"The cigarette booth is still trading but the scene is a melancholy one (the Goree Piazzas are in the background awaiting their fate). As I have mentioned before, the fate of the Railway was probably inevitable. Its original function of servicing the docks no longer was viable when set against the rapid growth of car ownership. Tourism was not an option and the cost of repairing the whole line was prohibitive. The 1950s was not a time for sentiment – the vision was of a shiny new city of concrete and steel with rapid transit road systems based on the American model. The Overhead was the past and although the campaign to save it was vociferous, no solution other than demolition could be found."

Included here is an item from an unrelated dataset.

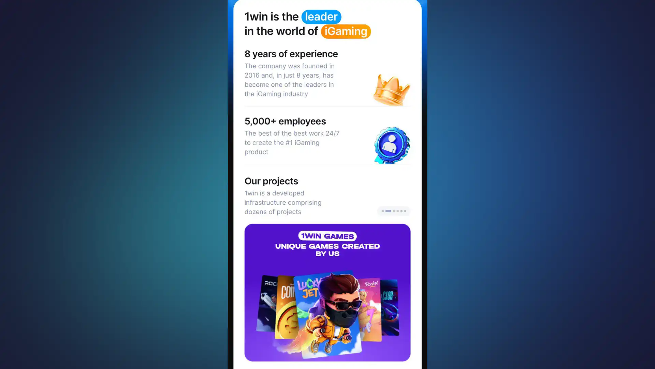The height and width of the screenshot is (369, 655).
Task: Expand the Our projects section
Action: [271, 181]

The Overhead Railway lost ground when the telephone came in, in a big way. 1000s of runners would use it to go from office to office along the docks. British Railways did not nationalize it, obviously assessing the railways beforehand. British railways was created to keep the railways going as they had been neglected and creamed off by private ownership. Private profit and socialized debts - the taxpayer picked up the tab again. The taxpayer was weary about this railway and "maybe" rightly avoided taking it on. It paralleled much of the now existing Northern Line, being not near many residential homes.
The Overhead was an industrial passenger railway to get people to work and give communication along the docks. Like most of Liverpool's railways, it was freight profit first and people second. A railway so people can travel from district to district improving the quality of life - and economy- was never considered. The original idea was to extend the Dingle tunnel inland to around Sefton Park/Smithdown Road and may even further with no firm route set out. The section from Princes Dock (Irish ferries) to Dingle should have been kept and the tunnel extended inland from Dingle. It would have been a true urban railway then taking people from the suburbs into the city centre and ferry terminals.
Merseyrail came about in the 1970s when three railways were merged in the city centre to form a complete whole of a Merseyside-wide metro/commuter rail network - London Underground did it in the 1930s. It had been suggested Liverpool do the same pre-WW2. The southern section of the Overhead Railway could have been a part of the new Merseyrail with tunnel and station extensions from Dingle linking into Merseyrail at a convenient point further inland. The Overhead could have been diverted into both the Wapping and Waterloo Tunnels serving people further inland. Its advantage was when it went inland and that could be achieved at three points: Dingle, Wapping Tunnel & Waterloo Tunnel.
Railways create economic growth. The Overhead as it stood in Dec 1956 would not create much at all. As an integrated part of Merseyrail it would have, so it was worth keeping the structure and bringing forward the creation of Merseyrail metro by 15 years or so. It appears few had such vision.
The rot on the steel structure would not re-occur as it did. The prime cause of the rot was the steam engines under the railway. It was in effect a two-level railway. The corrosive steam engines had gone being replaced by diesel shunters.
It is true that of the time no one gave much of a hoot about anything old. The bible black buildings in the city (how Ben E King described the city), due to coal smoke - no one would not had shed a tear if they had all gone, inc the Liver Blgs. Their idea was shiny and new and who could blame them as Liverpool was a very grimy place then - all buildings were dirty because of coal burning. Promotion of gas fired appliances should have been much earlier - the council should have fitted gas appliance in their extensive housing stock immediately post-WW2, if not before.